Cutting old WP sites off from updates doesn’t break sites, in fact it’s probably safer for those sites to keep running WP 4.9 on PHP 5.2 then to upgrade anything on those sites.
Very happy this discussion is continuing, and there is hope of defining a predictable path.
On that front, I too would certainly favor 3+4. 5 years for PHP seems needlessly long. As many have said, 9 years is an extraordinarily long time on the web. 7 years is extraordinarily long too.
Regardless, I’d specifically echo what @dd32 proposed above such that if a site is running on a version of PHP outside the official 3 year PHP support window we actively tell folks they’re running on a no longer supported version of PHP and _should_ upgrade.
I’d also echo was @helen said about basing things on actual EOL dates. The message presented to users could them be “PHP 7.0 stopped being supported XXX days ago, while WordPress will continue to be supported on this version until XX/XX/XX, you should upgrade your PHP as soon as possible. You can run a test here to check if you have any themes or plugins that are likely to be affected by this upgrade”.
Well, WordPress has always had a very liberal policy for backporting security fixes, so as part of this proposal, I’d like to suggest that the WordPress project makes a hard commitment to continuing to backport security fixes for WordPress versions up to four years back.
I really like predictability (especially this year, wow 2020)! And I can see that a predictable schedule for version support appeals to many who have commented here. That said, this proposal seems to advocate a significant change to the approach WordPress Core has followed for a long time.
In my observation, Core leadership makes important decisions based on whether an approach will negatively affect a significant numbers of WordPress users, not really based on calendar/EOL dates. For example, my understanding is that Matt asked that we drop support only once the number of older versions falls below 10%, ideally under 5%.
I guess I’m curious about how this time-based approach would benefit that fairly significant number of end users whose sites are using older versions of PHP? From my read, the proposal seems to primarily benefit developers — but I might be missing something, so I thought I’d ask!
My primary concern in this whole discussion has not been the devs, but the users.
With this proposal I’m trying to find an acceptable balance between supporting the users who don’t upgrade (approx 25% on PHP 5.6 and 7.0) and those who do upgrade (approx 35% on PHP 7.3 and 7.4).
PHP 8.0 is around the corner and the intention is to support PHP 8 in WP 5.6 and as things stand, I highly doubt that is a realistic proposition.
PHP 8.0 contains a number of changes which will require a significant time investment to a) find the issues and b) fix/work-around them. This is made substantially more difficult and will take more time if WP also still has to support PHP 5.6/7.0 and will stretch the relatively small percentage of the WP contributors who are devs and capable of making the changes to the very limit and beyond.
The PHP changes I’m talking about are the type of changes which will cause site-outages/white screens of death for the users who are early adopters and upgrade to PHP 8.0, so these aren’t small bugs and WordPress websites going down on PHP 8.0 will cause its own fall-out.

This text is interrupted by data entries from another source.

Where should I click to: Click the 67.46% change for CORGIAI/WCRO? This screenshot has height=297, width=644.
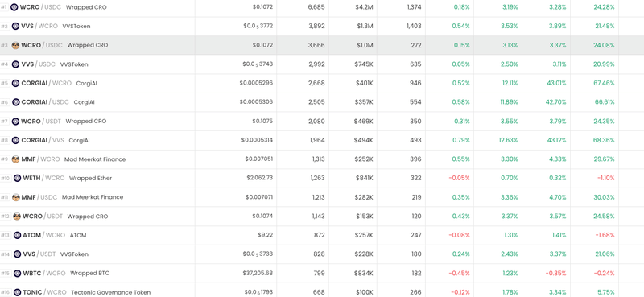(604, 83)
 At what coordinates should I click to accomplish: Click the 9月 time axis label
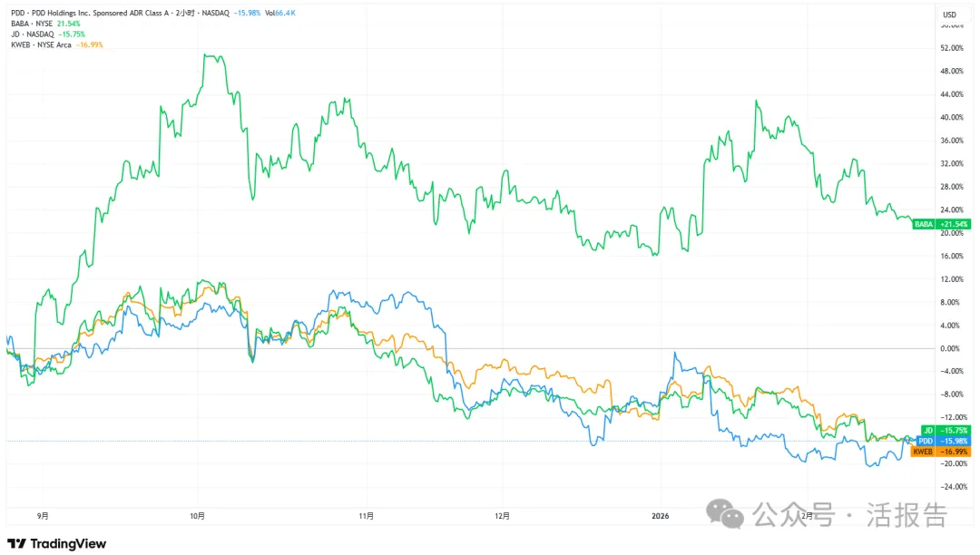click(43, 515)
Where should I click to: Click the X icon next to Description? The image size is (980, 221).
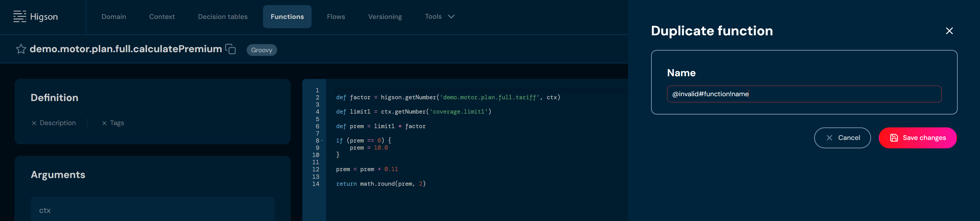34,123
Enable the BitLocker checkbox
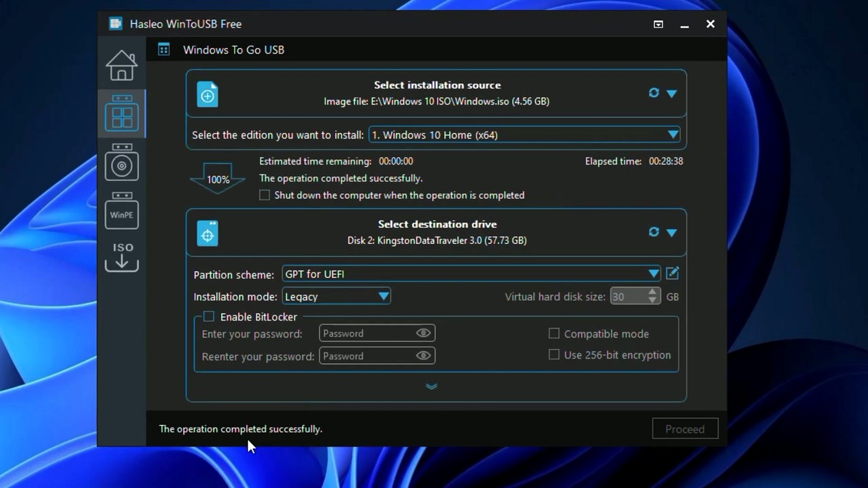 [208, 317]
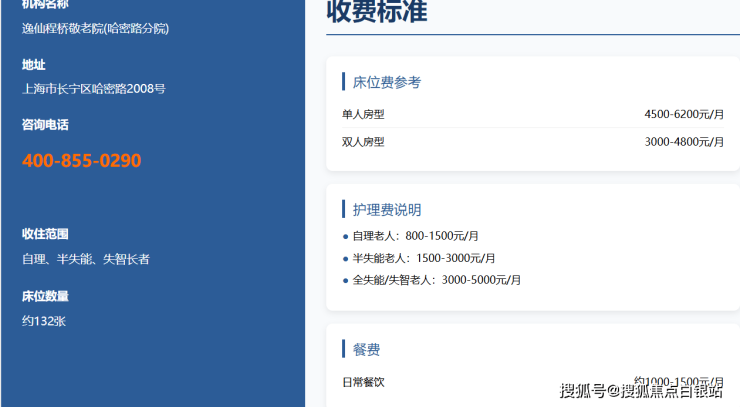This screenshot has width=740, height=407.
Task: Click the 收住范围 label in sidebar
Action: click(x=45, y=234)
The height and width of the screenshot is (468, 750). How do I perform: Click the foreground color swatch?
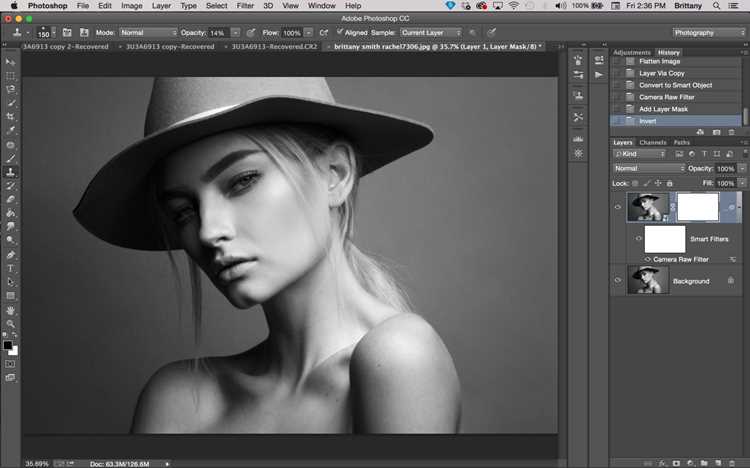click(x=8, y=345)
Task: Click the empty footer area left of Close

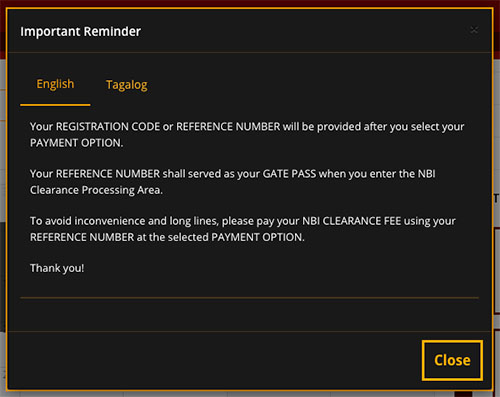Action: coord(213,360)
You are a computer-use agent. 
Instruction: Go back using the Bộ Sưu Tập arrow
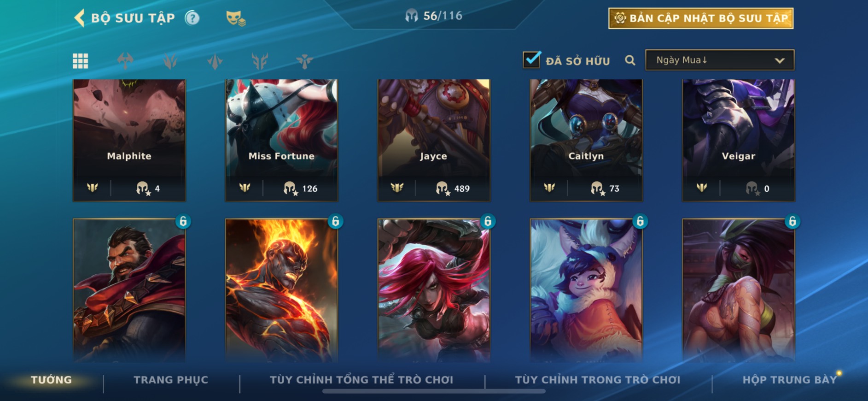click(x=79, y=18)
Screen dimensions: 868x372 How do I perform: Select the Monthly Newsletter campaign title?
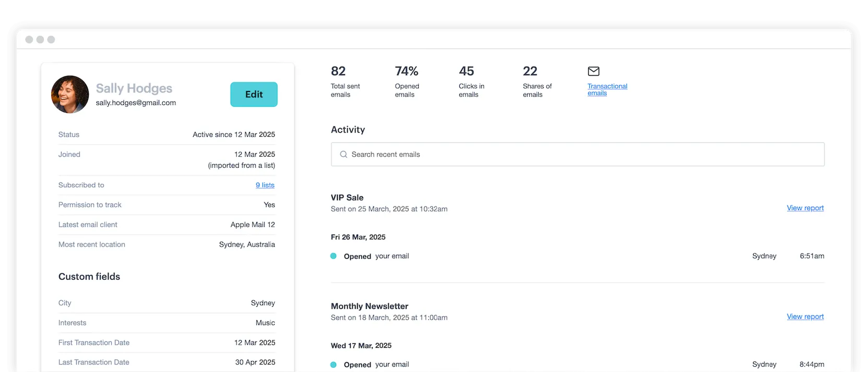click(370, 306)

So dropping support for PHP < 7.1 will help to allow us to support PHP 8.0 and adopting a time-based EOL schedule will take away all the uncertainty surrounding these kind of decisions for the future, increasing the chances that hosts as well as users will upgrade in time for future PHP drops.
Does that answer your question and clarify well enough why this is not about the devs, but really about the users ?
No, what you’re saying seems entirely about the devs.
If you’re saying that it is not possible to make PHP code which runs on PHP 5.6 and PHP 8, then, to be blunt about it, I don’t believe you.
But, you seem to be saying that it will take a lot of effort. That’s fine. We make that effort. We take on the technical debt so that we can provide the software to the widest audience. This is what WordPress has done since the beginning. And yes, it takes time and effort, but that time and effort has been well spent in the past, and I believe it will continue to be well spent in the future.
If this means that we won’t be able to use all the spiffy new features in PHP 8, well, that’s to be expected. If they are spiffy enough or add enough improvements, then we can add detection for them and use them accordingly. If something we used to do won’t work anymore, then we should fix the existing code to work around the problem in a backwards compatible way.
We don’t give up on backwards compatibility just because it is hard to do.
Thanks for that information, @jrf! I wasn’t trying to say that making a change that benefits developers is bad, per se. 🙂
I agree it’s possible that providing more certainty among hosts and users will result in more upgrades, but it seems that working with hosts might be less intrusive for end users. I do see that getting ready to support PHP 8.0 is going to be a lot of work, and it’s pretty important to get more help on that, as soon as possible.
Thank you Juliette (and Matt, Joost, and Sergey) for putting the proposal together.
I think there are two factors here, which the later comments above have picked up on – the ability to know when there will be a change in supported versions of PHP, and agreement on what those PHP versions will be (fixed range, or a progressive schedule towards a tightened fixed range).
Knowing when the change will happen will allow all parties (hosts, plugin and theme devs, and our newly site-health–educated users) to make informed decisions – that should drop the chicken-and-egg situation between hosts and WP.
I’m in favour of the 3+4 suggestions, even if we start at 5+4 and move towards it in some incremental steps over a couple of years. That said, if getting hosts, users and plugin/theme developers to take action is deemed to be a sticking point, then fewer bumps should be made that don’t already tie in with parent dependencies (PHP).
I like the fact that there is a schedule.
I’m not particularly fond of the specific timeframes, but it’s better than nothing.
It adds some predictability we were previously lacking, and at this point, it’s just better than what we currently have (which is basically just unpredictable, uncertain, a complete lack of any plan).
Certainly an improvement in the right direction.
Hello! TL;DR: I’m all in favour of this proposal. I’d also prefer even shorter support times.
The full version:
I’m just a very humble hosting provider for non-profits and small businesses which cannot even afford the cost of a monthly fee just to keep their sites online; as a consequence, I tend to do maintenance on 25-year-old websites (really!) — some of which, obviously, were ported to WordPress 15 years ago or thereabouts. My work is essentially voluntary and unpaid; although I love doing it, I also need to ‘keep things simple’.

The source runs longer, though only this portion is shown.